- Your instructions: Please, without any pictures, transcribe the lines from the one holding "The image size is (824, 563)." to the end of the listing, both ends included.

- Source material:
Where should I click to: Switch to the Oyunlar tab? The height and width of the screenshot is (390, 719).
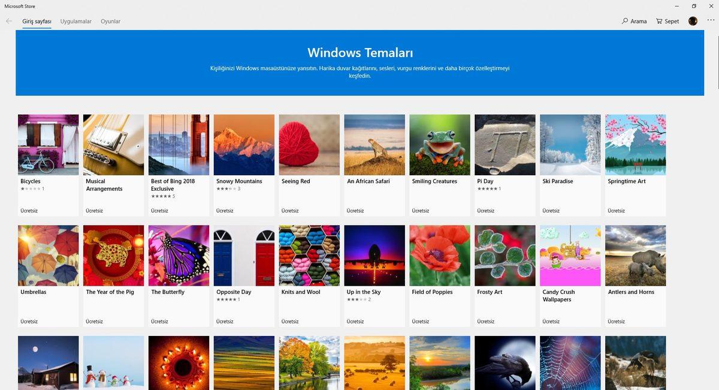(x=110, y=21)
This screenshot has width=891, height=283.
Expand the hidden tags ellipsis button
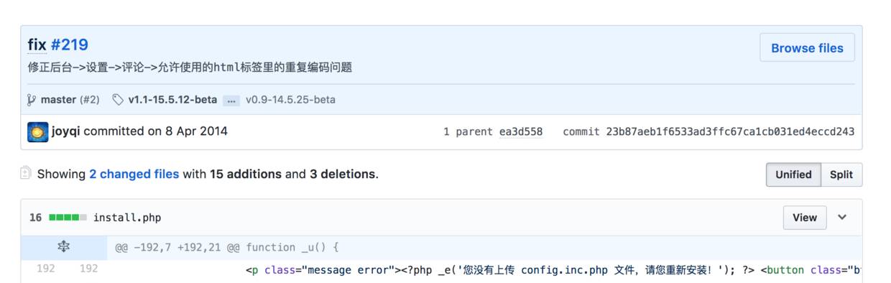[231, 101]
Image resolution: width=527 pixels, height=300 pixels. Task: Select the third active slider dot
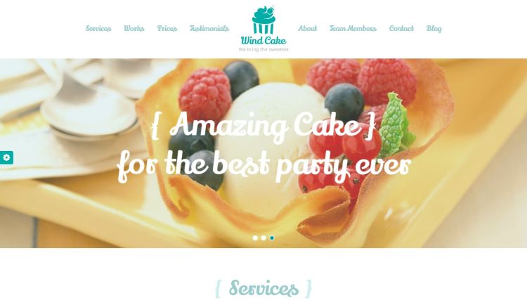coord(272,238)
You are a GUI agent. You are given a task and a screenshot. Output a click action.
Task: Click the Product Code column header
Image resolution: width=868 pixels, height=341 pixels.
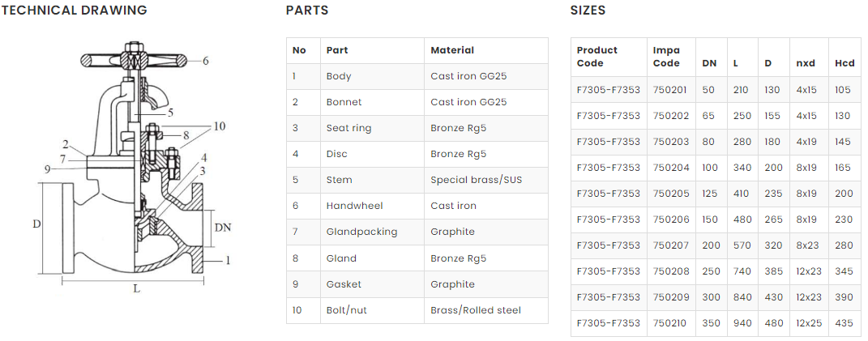[x=597, y=57]
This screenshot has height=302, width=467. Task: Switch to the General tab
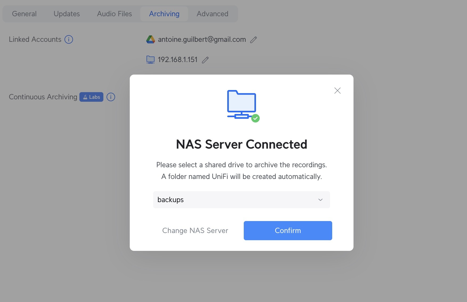[24, 14]
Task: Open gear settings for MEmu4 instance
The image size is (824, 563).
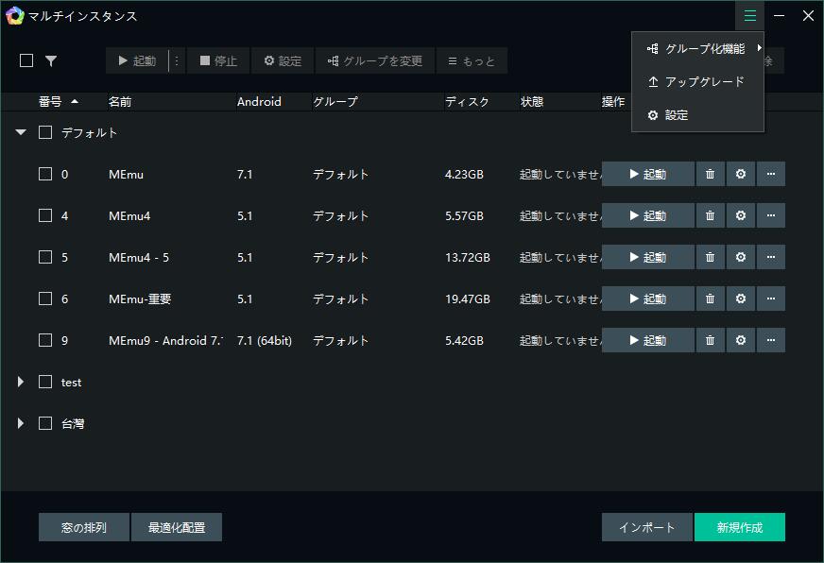Action: 740,215
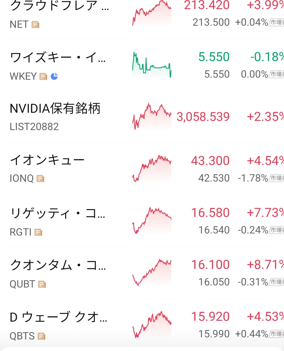
Task: Open the green WKEY mini chart
Action: click(x=152, y=65)
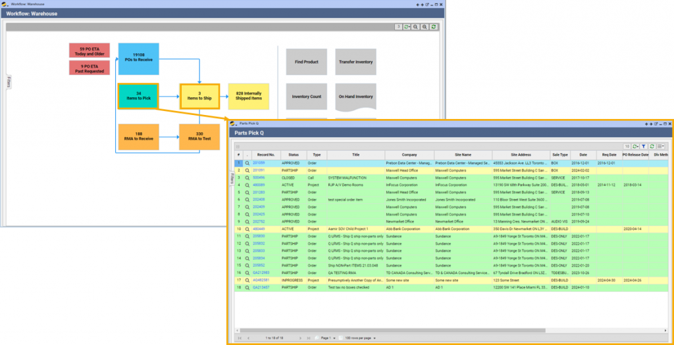The width and height of the screenshot is (674, 345).
Task: Open magnifier icon for record 201059
Action: coord(247,162)
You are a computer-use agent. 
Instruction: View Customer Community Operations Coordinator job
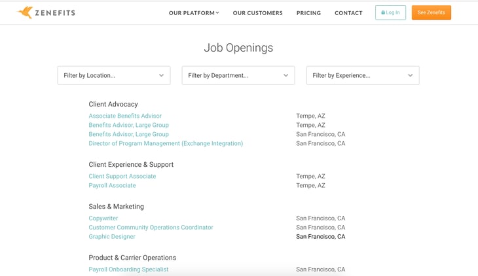(151, 228)
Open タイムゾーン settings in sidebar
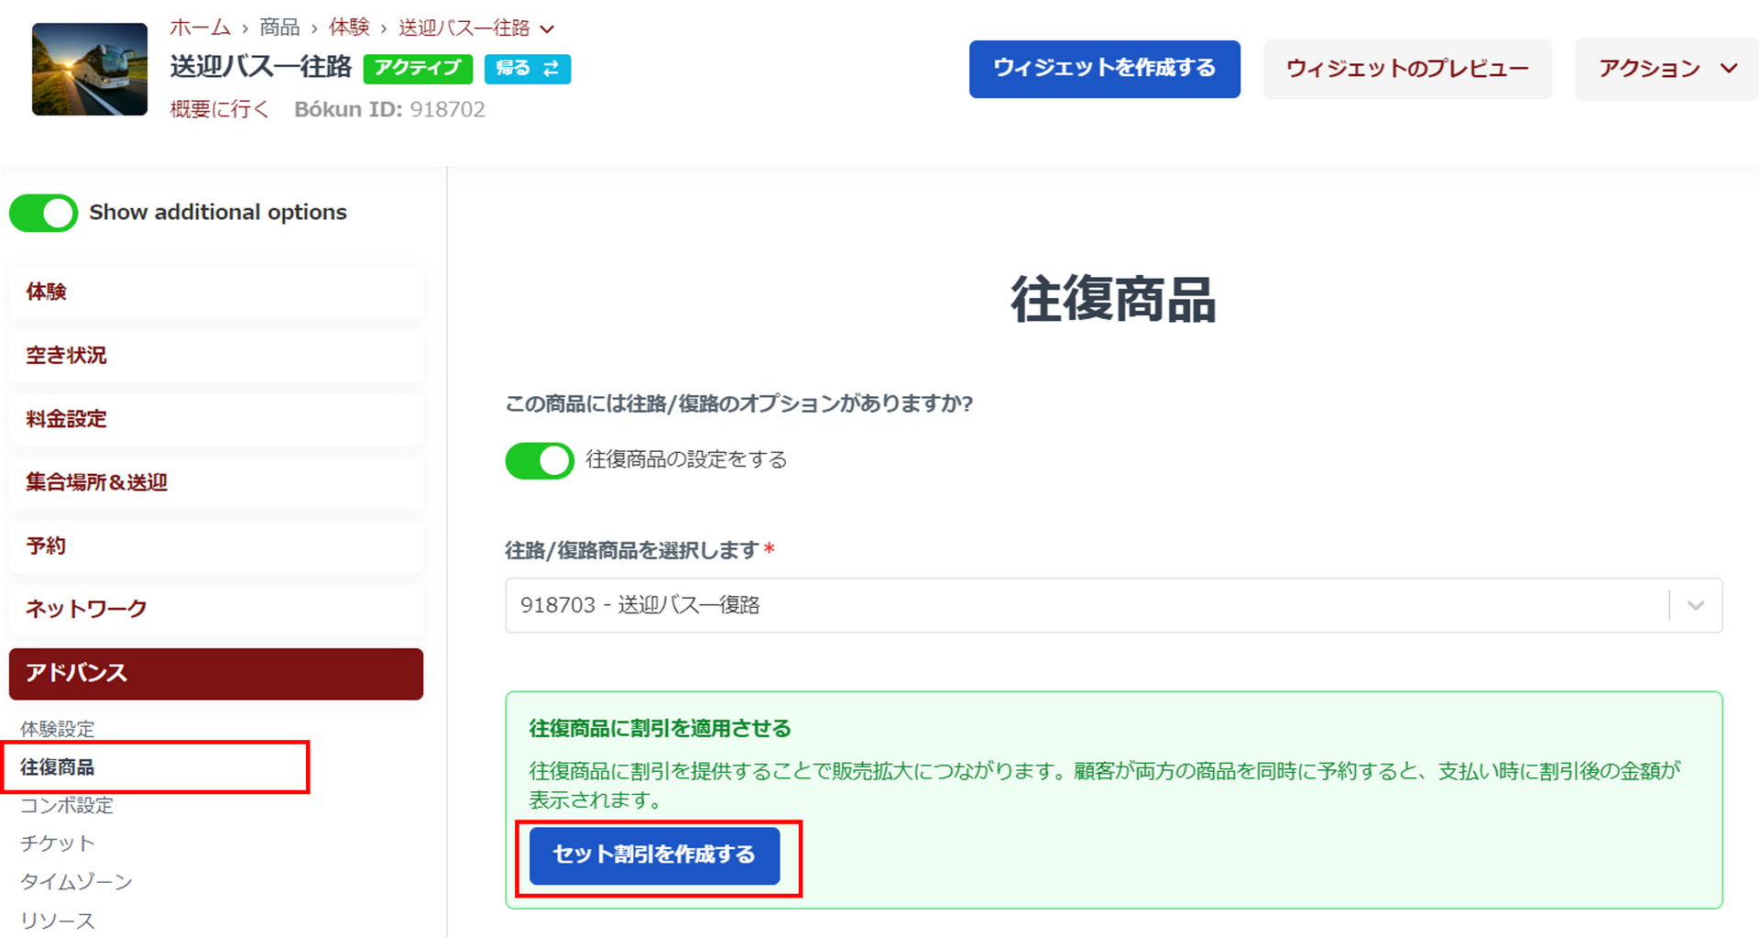Viewport: 1759px width, 937px height. point(76,882)
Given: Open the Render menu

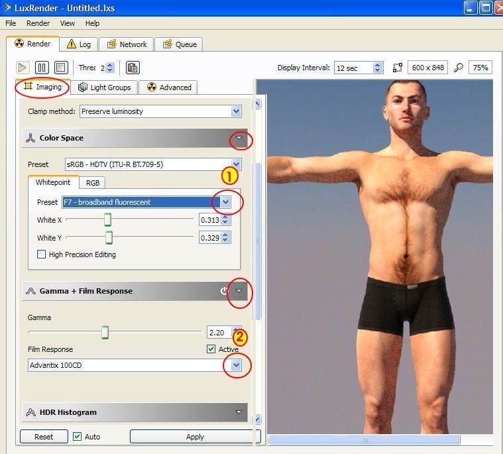Looking at the screenshot, I should [38, 23].
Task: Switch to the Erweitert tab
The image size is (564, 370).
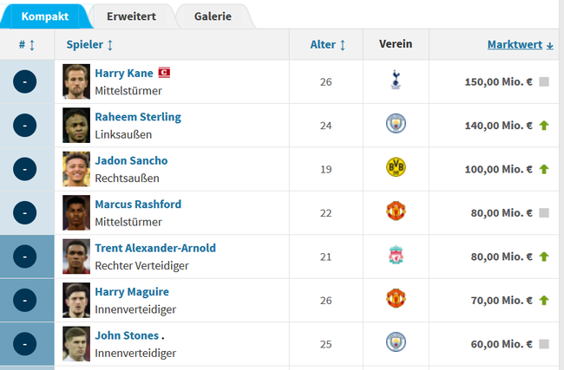Action: tap(131, 16)
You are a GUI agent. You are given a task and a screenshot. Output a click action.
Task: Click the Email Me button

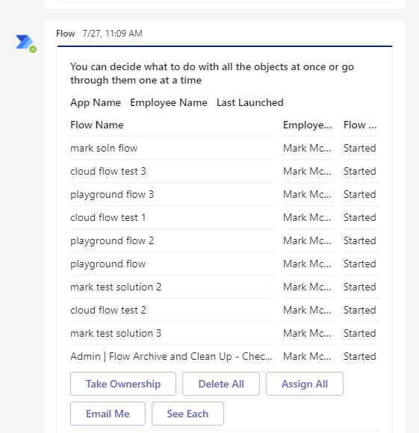[x=108, y=414]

- Result:
The image size is (824, 563).
Action: 740,215
Task: Open the green WKEY mini chart
Action: click(x=152, y=65)
The width and height of the screenshot is (674, 345).
Task: Open magnifier icon for record 201059
Action: coord(247,162)
You are a computer-use agent. 
Instruction: View Customer Community Operations Coordinator job
(151, 228)
Open タイムゾーン settings in sidebar
Viewport: 1759px width, 937px height. point(76,882)
Given: Open the Render menu

Looking at the screenshot, I should [38, 23].
Task: Switch to the Erweitert tab
The image size is (564, 370).
Action: tap(131, 16)
You are a GUI agent. You are given a task and a screenshot. Output a click action.
Task: Click the Email Me button

[x=108, y=414]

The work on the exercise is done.